Equitable Members' Action Group (Emag), which prompted the first EU inquiry of its kind in a decade in 2006, has been invited to address the parliament's petitions committee next Wednesday as the parliament seeks to assert its authority.

It follows an out-of-court settlement last week by Equitable with 407 policyholders whose class action, begun in 2004, was based on the mis-selling of with-profits annuities by Equitable's salaried sales force. Law firm Clarke Wilmott said details of the settlement were confidential, but its case had been based on the Penrose report in 2004 which first revealed that "Equitable's whole business model had been flawed"

It is seven months since the European Parliament overwhelmingly endorsed the report, which called on the UK government to accept responsibility for the insurer's near-collapse in 2000. Paul Braithwaite, secretary of Emag, commented: "The Brussels parliament has waited patiently and then rather less patiently and is now being infuriated probably because of renewed concern about Northern Rock, which demonstrates that the British single regulator clearly doesn't work."

MEPs voted last June by 602 to 13 to approve their report which called on the government to set up a compensation scheme for up to one million policyholders who lost money due to regulatory failure. Although most affected policyholders are in the UK, there were victims in 15 of the EU's 27 states, including 8000 policyholders in Ireland and 4000 in Germany.

It emerged last week that on December 5 the President of the European Parliament, Hans-Gert Poettering, wrote to Gordon Brown to express his concern about the lack of a formal response to the report, a letter which has yet to receive a formal reply.

Poettering says in his letter that the report "requires explicitly the government of the United Kingdom and the regulatory and supervisory bodies to ensure that the conclusion and recommendations of the inquiry are acted upon".

He goes on: "I understand, however, that the European parliament has, as yet, received no response to this request and that your government has stated in the press that it will await the outcome of a separate national (parliamentary) ombudsman procedure before responding "Given the date by which the ombudsman is scheduled to report, the parliament finds itself faced with the prospect of having to wait more than a year between its resolution and any formal response from the government most concerned by it.

"I would like to ask you to look into this issue and act in a way which will ensure that the authority of the parliament and of its right of inquiry enshrined in the EC Treaty do not risk being prejudiced by the lasting lack of a formal response by the British government." Diana Wallis, the LibDem MEP who led the writing of the report, commented last night: "We are trying to inject some urgency into getting a response from the British government.

"We had a full response from the European Commission, we have had nothing from the government, not even an acknowledgment."

The 373-page EU report said regulators had "behaved with undue awe or deference towards Equitable Life and apparently believed (it) to be too good and too reputable to make mistakes". This had exacerbated a "weak regulatory environment, which allowed the difficulties at Equitable Life to grow unchecked".

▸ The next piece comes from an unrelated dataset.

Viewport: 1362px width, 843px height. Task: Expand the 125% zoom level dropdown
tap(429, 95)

Equitable repeatedly slashed the value of policyholders' investments after it lost a legal battle in 2000 involving guaranteed annuity rates, sold as part of pension plans.

Since the publication of the EU report after a 15-month inquiry, to which The Herald submitted evidence in Brussels, the government has said it cannot respond until parliamentary ombudsman Ann Abraham has produced her report on the saga.

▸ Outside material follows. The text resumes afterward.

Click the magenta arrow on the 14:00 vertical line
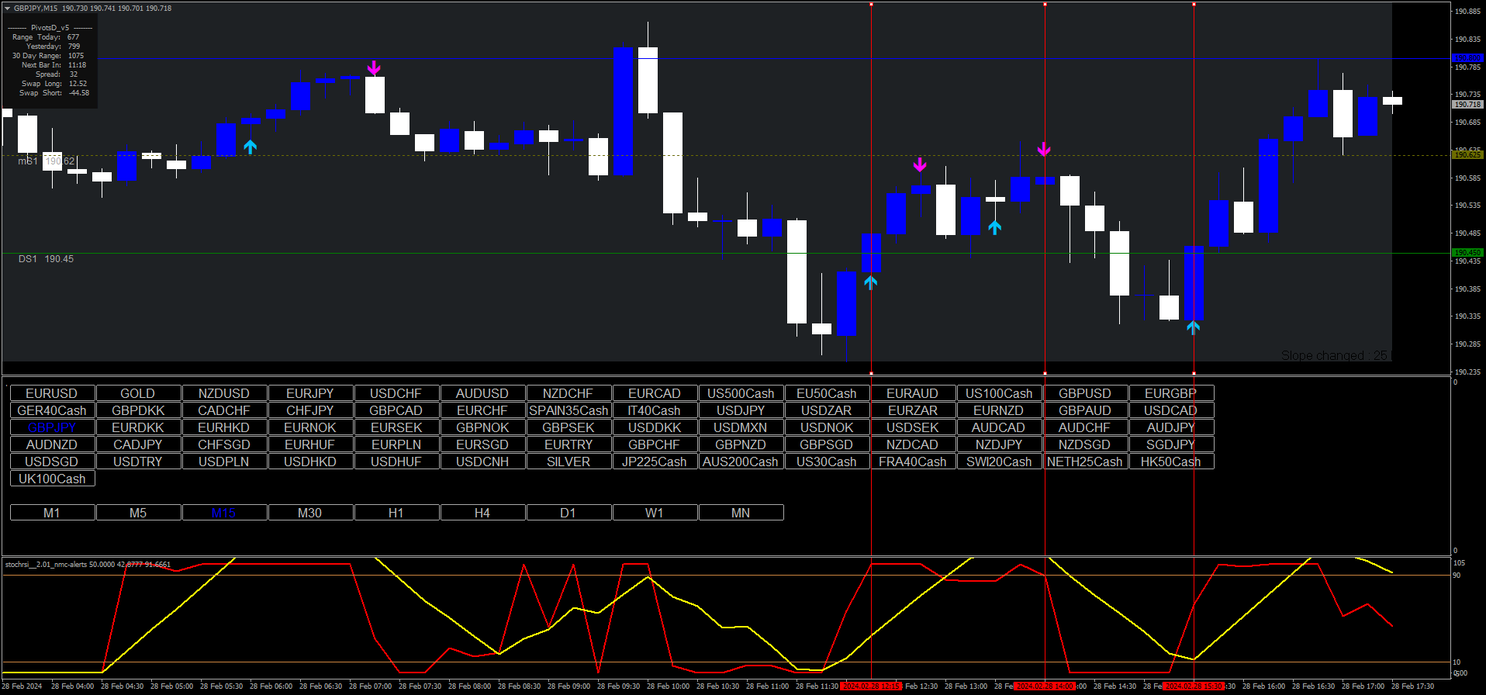Viewport: 1486px width, 695px height. click(1044, 149)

However, Abraham's report has been delayed by at least a year by the late arrival on her desk of a huge quantity of submissions by the Treasury and Financial Services Authority.

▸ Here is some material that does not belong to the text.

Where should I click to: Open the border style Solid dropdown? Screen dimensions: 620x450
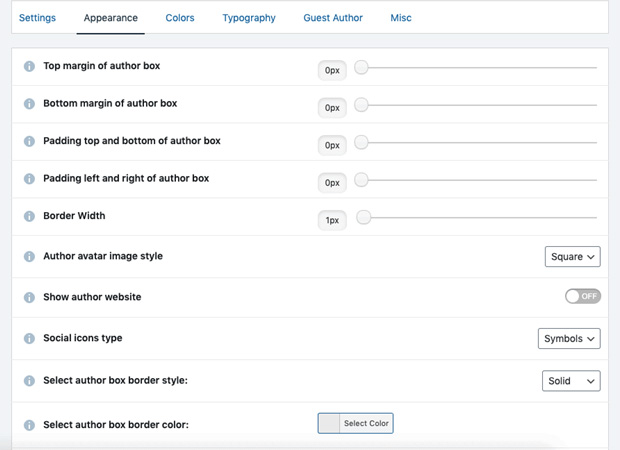571,381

Abraham has told MPs she hopes to publish before the summer recess in July (as she said last year) but failing that, it would be October.

At the start of the year, Equitable completed the transfer of £1.7bn of with-profits annuities and 50,000 policyholders to Prudential, paving the way for a possible shutdown of the business through a sale of its remaining £7bn with-profits fund, affecting 500,000 policyholders. Vanni Treves, chairman, has said that a "data book" of policy details is now being made available to potentially interested buyers and that "2008 will decide the future of Equitable Life".